- [Je opdracht] Neem uit de tekst over de naheffingsaanslag van de karnavalsvereniging het stuk van "Beroep van de Karnavalsvereniging X tegen naheffingsaanslag" tot en met "de omzetbelasting 1968." letterlijk over.

======== Te lezen tekst

ECLI:NL:GHSHE:2003:AF9630

Gerechtshof 's-Hertogenbosch

Datum uitspraak
27 maart 2003
Publicatiedatum
4 april 2013
Zaaknummer
00/02576
Instantie
Gerechtshof 's-Hertogenbosch
Type
Uitspraak
Procedures
  • Eerste aanleg - enkelvoudig
Rechters
  • T. Blokland
  • P.H.A. Calis
Vindplaatsen
  • Rechtspraak.nl
AI samenvatting door LexboostAutomatisch gegenereerd

Beroep van de Karnavalsvereniging X tegen naheffingsaanslag omzetbelasting

In deze zaak heeft het Gerechtshof te 's-Hertogenbosch op 27 maart 2003 uitspraak gedaan in het beroep van de Karnavalsvereniging X tegen de uitspraak van de rijksbelastingdienst met betrekking tot een naheffingsaanslag in de omzetbelasting over de periode van 1 januari 1995 tot en met 30 november 1999. Het onderzoek ter zitting vond plaats op 13 maart 2003, waarbij de belanghebbende werd vertegenwoordigd door een bestuurslid en een gemachtigde, en de ambtenaar van de belastingdienst aanwezig was. De rechtbank heeft het beroep ongegrond verklaard, waarbij het Hof zich heeft aangesloten bij het oordeel dat de Karnavalsvereniging X als ondernemer wordt aangemerkt volgens de Wet op de omzetbelasting 1968.

================
======== Aangeleverde items

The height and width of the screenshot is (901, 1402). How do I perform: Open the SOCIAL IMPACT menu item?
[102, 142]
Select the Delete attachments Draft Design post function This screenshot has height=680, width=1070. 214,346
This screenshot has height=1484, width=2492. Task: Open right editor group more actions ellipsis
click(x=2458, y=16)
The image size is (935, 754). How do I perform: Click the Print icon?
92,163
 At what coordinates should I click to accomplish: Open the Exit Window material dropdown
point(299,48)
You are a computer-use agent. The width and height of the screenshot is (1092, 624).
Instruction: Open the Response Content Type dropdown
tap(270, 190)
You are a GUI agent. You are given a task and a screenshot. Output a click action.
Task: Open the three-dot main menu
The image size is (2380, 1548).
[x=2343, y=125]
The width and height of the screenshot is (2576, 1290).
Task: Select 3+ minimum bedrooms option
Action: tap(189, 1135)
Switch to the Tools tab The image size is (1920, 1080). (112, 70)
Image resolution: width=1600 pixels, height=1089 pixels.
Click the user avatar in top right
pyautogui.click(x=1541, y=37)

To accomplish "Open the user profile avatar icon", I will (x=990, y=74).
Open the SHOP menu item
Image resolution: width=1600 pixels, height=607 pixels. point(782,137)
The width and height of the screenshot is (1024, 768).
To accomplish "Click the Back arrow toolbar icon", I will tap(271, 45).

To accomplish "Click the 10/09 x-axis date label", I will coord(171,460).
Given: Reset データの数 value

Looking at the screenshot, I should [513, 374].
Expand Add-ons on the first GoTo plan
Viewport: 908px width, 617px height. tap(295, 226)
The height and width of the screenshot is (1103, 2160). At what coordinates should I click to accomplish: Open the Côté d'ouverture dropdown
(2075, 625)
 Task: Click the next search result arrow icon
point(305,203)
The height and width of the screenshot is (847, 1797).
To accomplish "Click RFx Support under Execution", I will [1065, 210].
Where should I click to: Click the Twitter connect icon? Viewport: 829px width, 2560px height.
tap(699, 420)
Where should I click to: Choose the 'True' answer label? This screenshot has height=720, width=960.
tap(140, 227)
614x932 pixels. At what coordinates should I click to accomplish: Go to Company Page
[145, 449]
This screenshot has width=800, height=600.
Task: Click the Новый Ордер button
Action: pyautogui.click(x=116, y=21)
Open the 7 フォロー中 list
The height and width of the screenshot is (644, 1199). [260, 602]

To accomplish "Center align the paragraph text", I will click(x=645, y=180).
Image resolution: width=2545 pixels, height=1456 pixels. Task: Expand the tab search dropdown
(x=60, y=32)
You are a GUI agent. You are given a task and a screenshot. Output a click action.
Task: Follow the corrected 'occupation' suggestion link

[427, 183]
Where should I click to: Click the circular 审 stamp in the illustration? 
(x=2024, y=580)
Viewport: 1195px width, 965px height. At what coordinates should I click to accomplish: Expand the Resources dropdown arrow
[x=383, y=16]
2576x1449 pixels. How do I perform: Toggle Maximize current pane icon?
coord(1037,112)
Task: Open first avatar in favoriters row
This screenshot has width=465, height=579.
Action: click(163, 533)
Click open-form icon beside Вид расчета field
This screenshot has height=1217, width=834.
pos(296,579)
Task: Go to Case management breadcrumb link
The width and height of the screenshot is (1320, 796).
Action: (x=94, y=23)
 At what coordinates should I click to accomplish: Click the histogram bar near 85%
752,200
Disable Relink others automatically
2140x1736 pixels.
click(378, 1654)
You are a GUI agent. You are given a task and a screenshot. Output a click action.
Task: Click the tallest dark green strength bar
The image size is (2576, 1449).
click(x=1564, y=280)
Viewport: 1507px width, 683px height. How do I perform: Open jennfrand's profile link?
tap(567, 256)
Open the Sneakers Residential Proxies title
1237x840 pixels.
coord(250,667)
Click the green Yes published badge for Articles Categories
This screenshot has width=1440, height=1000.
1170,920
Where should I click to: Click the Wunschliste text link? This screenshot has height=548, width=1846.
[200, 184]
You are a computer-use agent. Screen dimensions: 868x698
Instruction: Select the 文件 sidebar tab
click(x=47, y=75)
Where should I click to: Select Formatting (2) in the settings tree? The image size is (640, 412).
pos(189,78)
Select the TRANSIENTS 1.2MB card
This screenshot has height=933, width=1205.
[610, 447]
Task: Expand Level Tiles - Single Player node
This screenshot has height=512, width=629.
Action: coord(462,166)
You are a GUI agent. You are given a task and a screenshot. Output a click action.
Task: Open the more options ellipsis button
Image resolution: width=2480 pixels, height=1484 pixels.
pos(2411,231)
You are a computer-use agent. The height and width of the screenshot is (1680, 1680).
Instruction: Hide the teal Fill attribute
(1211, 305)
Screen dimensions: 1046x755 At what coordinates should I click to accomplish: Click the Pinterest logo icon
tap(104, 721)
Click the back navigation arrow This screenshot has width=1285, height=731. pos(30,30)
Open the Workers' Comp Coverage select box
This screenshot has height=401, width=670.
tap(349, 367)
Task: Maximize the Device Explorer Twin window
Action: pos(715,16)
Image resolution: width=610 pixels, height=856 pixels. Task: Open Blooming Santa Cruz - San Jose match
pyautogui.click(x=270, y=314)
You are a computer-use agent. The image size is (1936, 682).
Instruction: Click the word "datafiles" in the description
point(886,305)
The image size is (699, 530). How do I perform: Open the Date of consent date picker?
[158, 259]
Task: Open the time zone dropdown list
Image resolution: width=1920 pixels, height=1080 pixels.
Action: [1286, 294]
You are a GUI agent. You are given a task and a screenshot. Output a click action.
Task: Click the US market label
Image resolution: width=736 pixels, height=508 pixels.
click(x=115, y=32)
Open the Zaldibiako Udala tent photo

================

- [Schriftelijk antwoord]
Beroep van de Karnavalsvereniging X tegen naheffingsaanslag omzetbelasting

In deze zaak heeft het Gerechtshof te 's-Hertogenbosch op 27 maart 2003 uitspraak gedaan in het beroep van de Karnavalsvereniging X tegen de uitspraak van de rijksbelastingdienst met betrekking tot een naheffingsaanslag in de omzetbelasting over de periode van 1 januari 1995 tot en met 30 november 1999. Het onderzoek ter zitting vond plaats op 13 maart 2003, waarbij de belanghebbende werd vertegenwoordigd door een bestuurslid en een gemachtigde, en de ambtenaar van de belastingdienst aanwezig was. De rechtbank heeft het beroep ongegrond verklaard, waarbij het Hof zich heeft aangesloten bij het oordeel dat de Karnavalsvereniging X als ondernemer wordt aangemerkt volgens de Wet op de omzetbelasting 1968.